Established by India’s Supreme Court and approved in June 2010, the new court gained a formidable home office in New Delhi 11 months ago. The NGT’s building, constructed over a century ago as the residence of a regional prince, and formerly the national office of India’s Human Rights Commission, sits prominently near the center of the capital district that also houses the President’s Estate and the Supreme Court.
Prior to the election of Prime Minister Narendra Modi in May, India’s leadership took pains to recruit great jurists and technical specialists to serve on the bench. The government also invested in evocative flourishes for the court chambers, decorating the Tribunal’s main Courtroom Number 1 with green carpet, green curtains, green upholstered chairs, gold filagree on decorative cornices, and a gold seal above the judicial bench. The ornamentation, poorly lit in an Indian government sort of way, is authentically earnest and more than enough to convey institutional significance, and sound and independent legal judgment.
Yet even with all the green and gold serving as glitter on the symbolic robe of impartial justice, the colors cannot hide the doggedness that drives the spirit of India’s newest court. Just a few days of attending NGT hearings this month reveals a 17-member bench, comprised of seven judges and ten of India’s top science, engineering, and technical experts, that is driven by righteous zeal.
There is, in fact, an undercurrent of spiritual fervor in the poorly ventilated courtroom, illuminated by harsh fluorescence, and jammed with lawyers in spotless white shirts and pitch-black suits. They huddle like penguins, straining to hear the unamplified back-and-forth between the grey-bearded judges and the much younger lawyers. The scene feels a lot like the heated, crowded, airless, determined Rosh Hashanah stir of a Brooklyn synagogue.
For a journalist who’s covered a good number of important American environmental cases, from the 1979 Three Mile Island nuclear disaster to the 2010 Gulf oil spill, there is a lot to admire in the NGT’s short history and lengthening list of blockbuster rulings.
First is its origin. India’s Supreme Court, buried under a landslide of green cases, needed help from a judicial body that could immediately command respect. India’s government, besieged by rising public concern about the country’s deteriorating cities and natural bounty, supported the idea of an independent senior court that focused on solving green conflicts. The NGT’s mission is straightforward but demanding: compel India’s state and national resource agencies, and the industrial executives they are supposed to oversee, to abide by the broad and largely ignored tapestry of Indian environmental law. The government also financed a network of regional green tribunals with sitting judges and equally broad powers.

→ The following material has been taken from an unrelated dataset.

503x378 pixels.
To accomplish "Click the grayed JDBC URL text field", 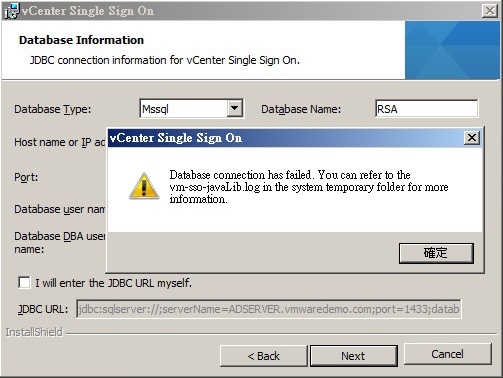I will click(x=269, y=309).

Two other nations — New Zealand and Australia — have national environmental courts. The United States and other western nations enforce the law through various levels of district, regional, appellate, and supreme courts. Arguably no court system in the world now is as active, or as determined to secure environmental stability and raise standards of behavior and practice, as India’s National Green Tribunal.
A Series of Influential Rulings
Last year the Tribunal shut down India’s sand mining industry because of the damage it was doing to the country’s rivers and streams. In April, the NGT shut down the entire coal mining sector in Meghalaya, a northeast coal state, because of the toll that unregulated — and what the court called “illegal mining” — was taking on water and the industry’s workers. It was the first time a court anywhere in the world had shut down a state-level fossil fuel industry. Both industries were ordered to dramatically change how they did business or they wouldn’t do business again.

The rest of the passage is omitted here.